Exercise brief: What lines of the data below hold the string "computer"? Copy each one.
◆ ◆ ◆ ◆ ◆
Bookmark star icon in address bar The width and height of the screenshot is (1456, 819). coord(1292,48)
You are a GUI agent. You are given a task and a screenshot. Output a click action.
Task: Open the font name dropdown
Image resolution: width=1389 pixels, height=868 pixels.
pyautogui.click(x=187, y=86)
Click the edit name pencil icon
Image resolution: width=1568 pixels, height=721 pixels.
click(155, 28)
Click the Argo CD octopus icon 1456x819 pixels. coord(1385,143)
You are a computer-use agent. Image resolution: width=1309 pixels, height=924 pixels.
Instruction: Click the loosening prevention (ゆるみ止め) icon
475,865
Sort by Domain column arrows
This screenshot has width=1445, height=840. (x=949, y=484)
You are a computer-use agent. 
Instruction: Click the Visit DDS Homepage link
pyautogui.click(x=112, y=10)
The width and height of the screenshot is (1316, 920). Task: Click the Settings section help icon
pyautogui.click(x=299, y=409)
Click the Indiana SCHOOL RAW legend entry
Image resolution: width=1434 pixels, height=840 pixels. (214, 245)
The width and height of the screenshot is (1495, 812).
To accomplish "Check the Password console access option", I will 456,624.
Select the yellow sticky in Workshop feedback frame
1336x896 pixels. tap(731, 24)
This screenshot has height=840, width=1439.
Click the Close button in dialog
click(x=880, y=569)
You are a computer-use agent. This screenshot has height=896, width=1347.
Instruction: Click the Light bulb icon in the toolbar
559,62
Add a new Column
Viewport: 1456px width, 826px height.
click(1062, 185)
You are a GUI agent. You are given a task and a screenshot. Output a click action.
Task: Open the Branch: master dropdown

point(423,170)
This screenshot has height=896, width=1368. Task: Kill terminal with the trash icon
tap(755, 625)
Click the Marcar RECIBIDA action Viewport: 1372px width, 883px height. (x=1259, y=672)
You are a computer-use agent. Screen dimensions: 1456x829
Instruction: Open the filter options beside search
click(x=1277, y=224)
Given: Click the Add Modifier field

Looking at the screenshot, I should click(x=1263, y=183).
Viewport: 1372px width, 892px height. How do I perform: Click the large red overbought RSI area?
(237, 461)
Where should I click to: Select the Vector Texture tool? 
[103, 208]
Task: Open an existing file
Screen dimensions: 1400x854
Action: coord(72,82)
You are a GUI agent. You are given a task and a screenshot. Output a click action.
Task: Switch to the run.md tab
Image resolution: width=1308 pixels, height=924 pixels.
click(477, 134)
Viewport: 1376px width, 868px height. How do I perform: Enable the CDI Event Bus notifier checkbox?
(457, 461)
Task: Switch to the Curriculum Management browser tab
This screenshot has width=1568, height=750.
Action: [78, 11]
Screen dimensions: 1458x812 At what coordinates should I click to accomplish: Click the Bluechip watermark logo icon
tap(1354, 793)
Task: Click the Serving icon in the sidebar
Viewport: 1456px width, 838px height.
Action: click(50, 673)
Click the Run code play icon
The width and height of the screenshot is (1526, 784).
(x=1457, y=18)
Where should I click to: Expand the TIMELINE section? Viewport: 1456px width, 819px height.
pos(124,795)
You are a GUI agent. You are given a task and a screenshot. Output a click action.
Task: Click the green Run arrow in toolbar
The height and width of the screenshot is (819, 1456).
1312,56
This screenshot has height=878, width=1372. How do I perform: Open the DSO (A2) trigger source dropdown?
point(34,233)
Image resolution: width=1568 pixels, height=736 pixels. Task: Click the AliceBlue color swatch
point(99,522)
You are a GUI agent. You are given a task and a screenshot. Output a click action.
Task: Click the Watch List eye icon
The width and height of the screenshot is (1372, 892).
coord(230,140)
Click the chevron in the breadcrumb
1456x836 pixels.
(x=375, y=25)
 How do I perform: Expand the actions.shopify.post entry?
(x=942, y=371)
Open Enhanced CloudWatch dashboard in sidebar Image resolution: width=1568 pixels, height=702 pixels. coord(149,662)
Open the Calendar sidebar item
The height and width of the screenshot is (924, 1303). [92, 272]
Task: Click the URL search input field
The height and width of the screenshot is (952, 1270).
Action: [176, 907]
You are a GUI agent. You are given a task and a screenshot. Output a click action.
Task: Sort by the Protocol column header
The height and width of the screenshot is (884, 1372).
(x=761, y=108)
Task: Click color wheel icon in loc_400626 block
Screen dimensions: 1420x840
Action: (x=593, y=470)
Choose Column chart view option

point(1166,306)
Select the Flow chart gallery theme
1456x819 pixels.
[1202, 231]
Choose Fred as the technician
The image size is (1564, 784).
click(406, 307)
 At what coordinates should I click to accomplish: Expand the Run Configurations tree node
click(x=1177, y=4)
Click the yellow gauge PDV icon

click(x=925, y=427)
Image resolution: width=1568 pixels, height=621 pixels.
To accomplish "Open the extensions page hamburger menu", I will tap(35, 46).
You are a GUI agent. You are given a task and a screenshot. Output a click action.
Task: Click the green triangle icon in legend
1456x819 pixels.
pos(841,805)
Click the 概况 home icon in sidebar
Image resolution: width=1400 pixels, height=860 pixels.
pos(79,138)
◆ ◆ ◆ ◆ ◆
Reply:
You are a computer-use agent. Image resolution: width=1309 pixels, height=924 pixels.
You are a computer-use agent. 
You are a computer-use agent. This screenshot has height=896, width=1347.
You are a computer-use agent. Screen dimensions: 1456x829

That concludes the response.